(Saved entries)
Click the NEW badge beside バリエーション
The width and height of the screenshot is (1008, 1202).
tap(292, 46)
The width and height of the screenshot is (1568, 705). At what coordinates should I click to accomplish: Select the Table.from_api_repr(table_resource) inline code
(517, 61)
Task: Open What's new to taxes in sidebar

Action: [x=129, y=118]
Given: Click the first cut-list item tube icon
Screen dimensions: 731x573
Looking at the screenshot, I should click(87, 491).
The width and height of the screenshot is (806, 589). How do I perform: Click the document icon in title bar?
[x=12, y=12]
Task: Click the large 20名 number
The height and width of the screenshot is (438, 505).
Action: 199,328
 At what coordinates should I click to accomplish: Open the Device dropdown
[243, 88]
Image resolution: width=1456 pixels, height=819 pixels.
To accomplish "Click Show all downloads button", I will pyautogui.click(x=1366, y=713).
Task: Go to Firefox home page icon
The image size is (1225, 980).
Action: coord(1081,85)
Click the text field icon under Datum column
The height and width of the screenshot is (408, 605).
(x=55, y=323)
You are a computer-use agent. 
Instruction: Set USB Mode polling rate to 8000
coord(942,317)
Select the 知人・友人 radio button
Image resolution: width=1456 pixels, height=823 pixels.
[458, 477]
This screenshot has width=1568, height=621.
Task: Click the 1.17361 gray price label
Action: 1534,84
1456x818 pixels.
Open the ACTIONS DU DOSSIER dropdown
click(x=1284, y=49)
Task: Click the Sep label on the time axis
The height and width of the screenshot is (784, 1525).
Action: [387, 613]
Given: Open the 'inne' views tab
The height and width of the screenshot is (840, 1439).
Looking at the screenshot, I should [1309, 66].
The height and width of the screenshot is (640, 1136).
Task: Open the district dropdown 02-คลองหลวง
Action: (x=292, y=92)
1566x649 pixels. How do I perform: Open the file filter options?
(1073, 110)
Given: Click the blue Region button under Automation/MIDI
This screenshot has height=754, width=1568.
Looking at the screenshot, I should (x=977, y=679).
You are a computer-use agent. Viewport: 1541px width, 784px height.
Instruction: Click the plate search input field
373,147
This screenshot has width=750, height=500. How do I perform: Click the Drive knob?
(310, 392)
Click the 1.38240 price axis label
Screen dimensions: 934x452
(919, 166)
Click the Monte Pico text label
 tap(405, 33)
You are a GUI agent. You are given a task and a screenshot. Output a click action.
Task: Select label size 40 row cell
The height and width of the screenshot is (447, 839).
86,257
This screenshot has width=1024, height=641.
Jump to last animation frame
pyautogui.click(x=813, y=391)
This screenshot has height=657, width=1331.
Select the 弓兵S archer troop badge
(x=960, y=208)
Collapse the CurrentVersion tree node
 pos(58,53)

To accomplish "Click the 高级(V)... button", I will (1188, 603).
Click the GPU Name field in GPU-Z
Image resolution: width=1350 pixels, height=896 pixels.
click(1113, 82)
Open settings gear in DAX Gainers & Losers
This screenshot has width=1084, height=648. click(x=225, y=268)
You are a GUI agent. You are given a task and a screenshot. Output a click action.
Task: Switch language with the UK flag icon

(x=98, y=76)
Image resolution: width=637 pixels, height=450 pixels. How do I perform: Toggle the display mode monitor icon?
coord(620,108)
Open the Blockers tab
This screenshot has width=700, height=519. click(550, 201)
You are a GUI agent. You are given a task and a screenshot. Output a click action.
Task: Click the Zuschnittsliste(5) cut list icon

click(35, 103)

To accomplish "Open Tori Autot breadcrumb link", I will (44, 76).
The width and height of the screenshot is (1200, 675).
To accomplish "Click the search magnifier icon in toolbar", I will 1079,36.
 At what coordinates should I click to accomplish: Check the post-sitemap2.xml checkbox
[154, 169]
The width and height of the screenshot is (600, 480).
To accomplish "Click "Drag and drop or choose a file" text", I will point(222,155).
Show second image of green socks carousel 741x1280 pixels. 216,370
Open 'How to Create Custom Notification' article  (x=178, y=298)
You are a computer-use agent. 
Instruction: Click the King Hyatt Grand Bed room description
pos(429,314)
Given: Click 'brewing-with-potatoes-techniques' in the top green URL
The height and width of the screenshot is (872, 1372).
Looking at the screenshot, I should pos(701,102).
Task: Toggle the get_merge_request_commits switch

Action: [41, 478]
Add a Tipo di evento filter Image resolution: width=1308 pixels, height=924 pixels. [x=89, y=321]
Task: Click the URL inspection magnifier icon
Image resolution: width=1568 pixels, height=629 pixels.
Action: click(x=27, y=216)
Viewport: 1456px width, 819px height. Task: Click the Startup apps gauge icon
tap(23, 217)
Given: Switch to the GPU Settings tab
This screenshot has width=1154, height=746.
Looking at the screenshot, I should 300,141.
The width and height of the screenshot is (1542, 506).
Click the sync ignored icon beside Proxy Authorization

**What this task involves**
Only the count is wanted. Count the lines of the data above that include the string "beside".

**Written answer**
2